La bomba silenciosa: Colombia envejece más rápido de lo que estaba preparada
La caída de la natalidad, el cierre del dividendo demográfico y las nuevas brechas sociales obligan a replantear el modelo de bienestar del país.
Por: Sofía González
En la segunda edición del Festival del Pensamiento, que se realiza en Santa Fe de Antioquia, Juana Francisca Llano, presidente de Suramericana S.A., conversó sobre uno de los fenómenos que ya está transformando el país sin ocupar el centro del debate público: la crisis demográfica.
Su intervención se se centro en que Colombia no solo está envejeciendo, sino que lo está haciendo a una velocidad mayor a la prevista y sin haber adaptado aún sus sistemas sociales, económicos y de cuidado.
Llano explicó que el envejecimiento dejó de ser una proyección de largo plazo y se convirtió en una realidad que ya está modificando la estructura poblacional del país. Según expuso, uno de los cambios más visibles está en la caída de la natalidad y la fecundidad.
Durante su intervención, señaló que la tasa de fecundidad del país se ubica hoy en 1,63 hijos por mujer —e incluso cerca de 1,1 según algunas mediciones—, una cifra muy inferior a los 2,1 necesarios para mantener estable a la población.
Para ella, el dato no es menor porque implica que la pirámide poblacional está empezando a invertirse: menos personas jóvenes y una proporción creciente de población mayor. “La velocidad es la palabra central en este caso”, indicó.
También explicó que Colombia sigue operando con sistemas de protección social, empleo y bienestar, construidos para una población joven, mientras el país se acerca aceleradamente a una estructura más envejecida.
Festival del Pensamiento | Foto: Prisa Media
En su reflexión planteó cinco brechas que considera centrales para entender el cambio:
- Entre la vida real y los sistemas que tenemos: explicó que a pesar de vivir más años, se convive más tiempo con enfermedades crónicas como diabetes, cáncer o problemas cardiovasculares, aún así, advierte que se siguen usando modelos sociales diseñados para vidas más cortas.
- Entre quien contribuye y quien recibe: explica que, con menos personas en edad productiva y más adultos mayores, el modelo actual de sostenimiento económico y protección social empieza a tensionarse.
- Entre el cuidado que falta y el que podemos dar: sostiene que el cuidado sigue descansando principalmente sobre las mujeres y, en gran parte, sigue siendo trabajo no remunerado.

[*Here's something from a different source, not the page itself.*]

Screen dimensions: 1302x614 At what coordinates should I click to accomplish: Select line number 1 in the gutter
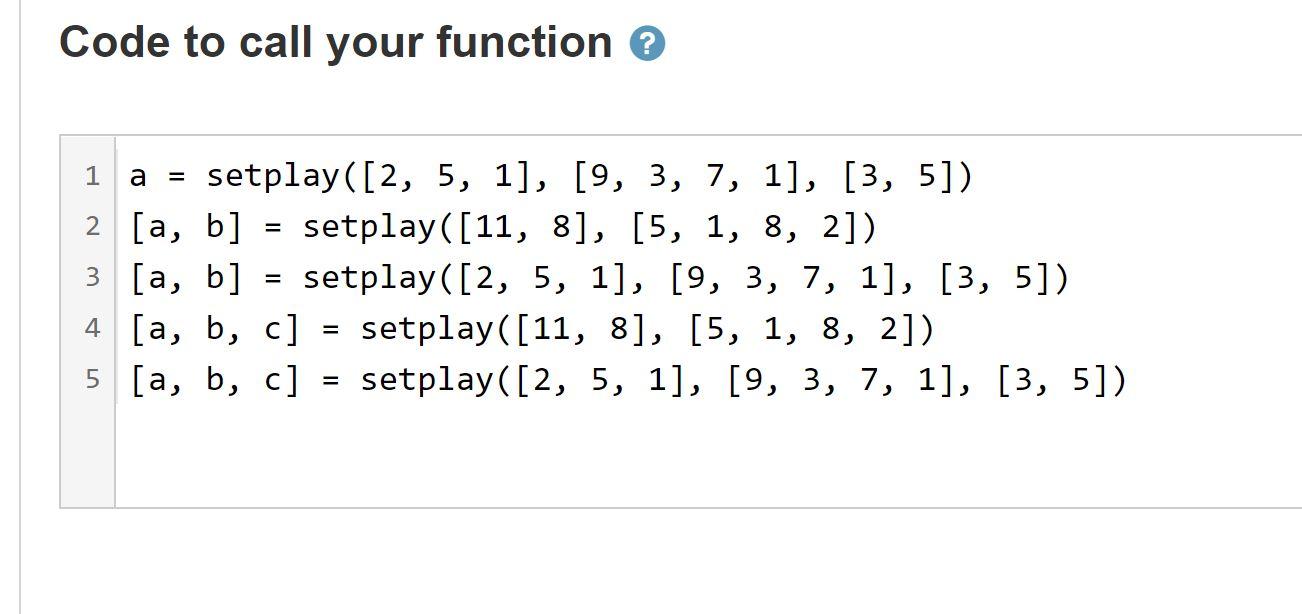92,177
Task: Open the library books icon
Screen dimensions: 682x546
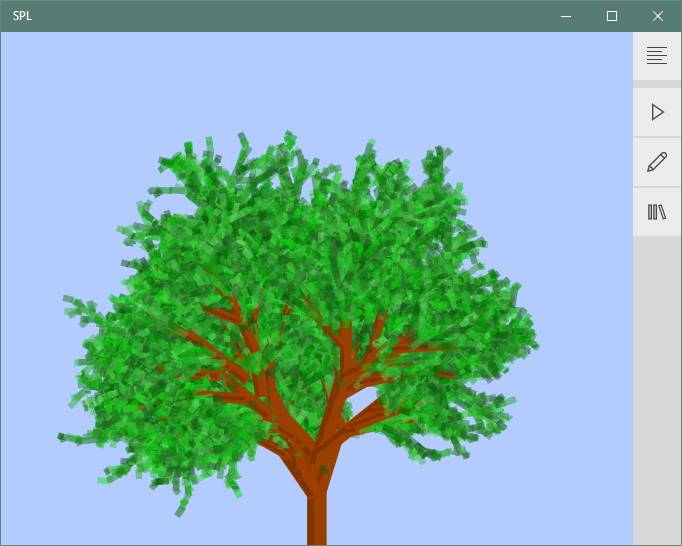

Por eso planteó que será necesario formalizar y profesionalizar esa economía del cuidado.
- Entre el talento disponible y el que decidimos usar: cuestionó el edadismo laboral y la exclusión laboral de personas mayores de 45 años y jóvenes que están entrando al mercado, en un momento de transformación tecnológica.
- Entre el planeta que tenemos y el bienestar que queremos construir: indicó que el crecimiento económico tendrá que responder también a límites ambientales.
Llano conectó además este fenómeno con el impacto de la inteligencia artificial y advirtió que los modelos tradicionales de vida ya están cambiando. “Estudiar, trabajar y jubilarse no será posible”, advirtió al referirse a la necesidad de aprendizaje continuo y adaptación permanente.
Para Llano, el desafío no está únicamente en reconocer que el país envejece, sino en actuar antes de que el cambio supere la capacidad de respuesta institucional y social. Al cierre de su conversación, advirtió: “lo que decidamos hoy definirá si estas fuerzas coexisten en una crisis inmanejable o en una plataforma fundacional del próximo ciclo de desarrollo”.